Mike Tyson would have been called Koko B. Ware Jr, like the WWF superstar of the 1980's, he too had a parrot on his shoulders.
The parrot would beat Tyson and Douglas on the same night. The Greatest,Muhammad Ali would train and motivate the parrot and at the weigh in the parrot shouts out "Pieces of eight to show I'm great"
I needs to know if this is the same parrot George had - imagine all the accrued wisdom and experience repeated over and over, ad nauseum……..I have no clue as to how long Parrots can live for however. Otherwise, is this another parrot that happens to go by the name Rooney, having been originally owned for quite some time by Mike’s ex trainer? If so, OF COURSE Mike would’ve pulled through with Rooney not only back in his corner but also on his shoulder. The parrot could’ve fast counted Buster to a count of 8 in just 4 seconds and trick Octavio into mistakenly picking up the count from there - Buster done and dusted after a mere 6 seconds on the canvas.

**EXERCISE TASK 1**
Write out the passage about Tyson and the parrot between "I needs to know" and "on the canvas.", inclusive.
**EXERCISE TASK 2**
In the passage about Tyson and the parrot, who would train and motivate the parrot?
**EXERCISE TASK 3**
Carry on the passage about Tyson and the parrot from its final sentence.

**SUPPLIED DATA**
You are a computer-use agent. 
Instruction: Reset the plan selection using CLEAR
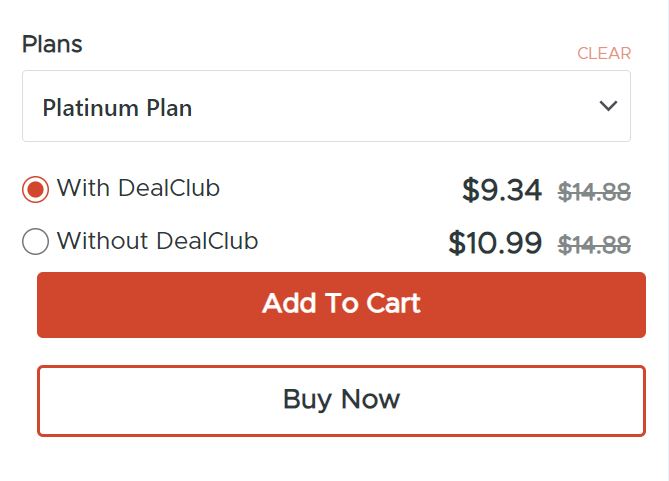tap(604, 53)
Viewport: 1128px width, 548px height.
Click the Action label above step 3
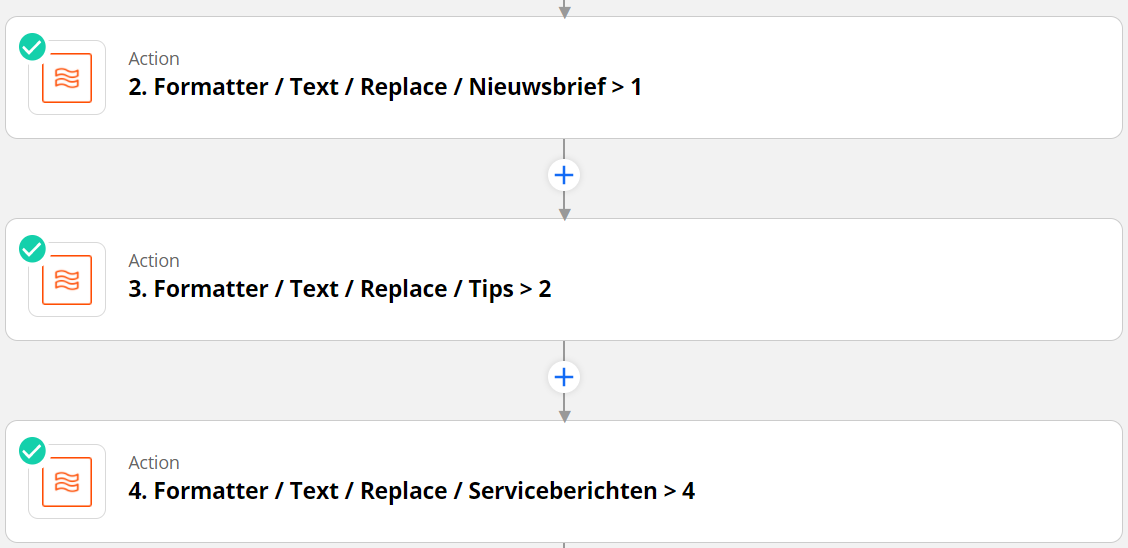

**EXPECTED ANSWER 1**
I needs to know if this is the same parrot George had - imagine all the accrued wisdom and experience repeated over and over, ad nauseum……..I have no clue as to how long Parrots can live for however. Otherwise, is this another parrot that happens to go by the name Rooney, having been originally owned for quite some time by Mike’s ex trainer? If so, OF COURSE Mike would’ve pulled through with Rooney not only back in his corner but also on his shoulder. The parrot could’ve fast counted Buster to a count of 8 in just 4 seconds and trick Octavio into mistakenly picking up the count from there - Buster done and dusted after a mere 6 seconds on the canvas.

**EXPECTED ANSWER 2**
Muhammad Ali, called The Greatest.

**EXPECTED ANSWER 3**
So true Rich. So true. Or the excuse that the Parrot was out partying, drinking and snorting into the am hours, while chasing and nailing some feathered tail. How funny it would be if after just 2 rounds naughty Party Polly lurched forward and fell off the the perch of Mike’s shoulder, face first on the deck, motionless, to be counted out himself. Without a back plan (or back up Parrot) that would put Poor Mikey back to square one.
Ha, Ha. I laughed so hard I thought I woke up the household, Party Polly did the trick, Iron Mike was no longer Iron Mike but Parrot Bait. Lol.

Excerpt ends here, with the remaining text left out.